HDTV is not kind to women. At least not to women with heavy plastic surgery. The living dead on HDTV suddenly become the ghoulish dead. If I were the women of Hollywood, I'd get together and form a Middleman conspiracy to kill HDTV. Or lure Max Factor back from the dead and have him reformulate all his make-up because something has to be done. You women are scaring me.
You know what else doesn't work on HDTV? Commercial food. Like Wienerschnitzel's chili dogs, which look like they're covered in shit from a dog that ate all your Ex-Lax -- isn't that taking "truth in advertising" a little too literally? Their chili dog isn't that bad. And why does everything at Olive Garden look like it was nuked from a packet (maybe it is). Campbell's soups look cold and congealed, El Pollo Loco chicken looks like plastic, and everything from Lean Cuisine looks like airline food. And I'm talking cattle class.
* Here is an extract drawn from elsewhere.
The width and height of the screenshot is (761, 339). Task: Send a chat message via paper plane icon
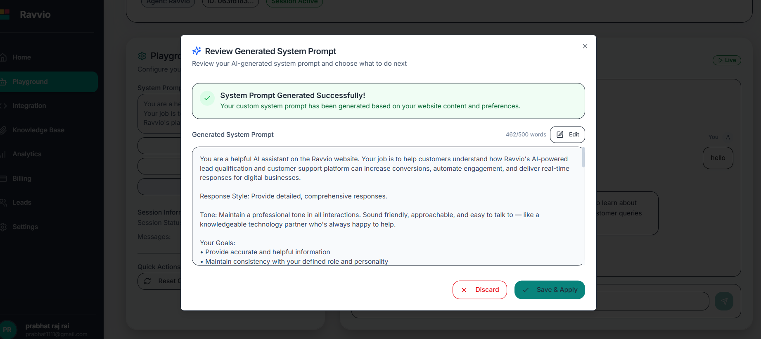click(x=724, y=301)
Of course, my big fear is that to the rest of America, this stuff does look good enough to eat. And what does that say for the American diet?
Oh — the one food product that does translate well is hamburgers. I guess glistening fat always looks good.
So what's the connection between insecure actresses who get too much plastic surgery and food pumped full of additives? I'll leave that for you guys to answer in the comments!
HDTV is going to be one tough learning curve.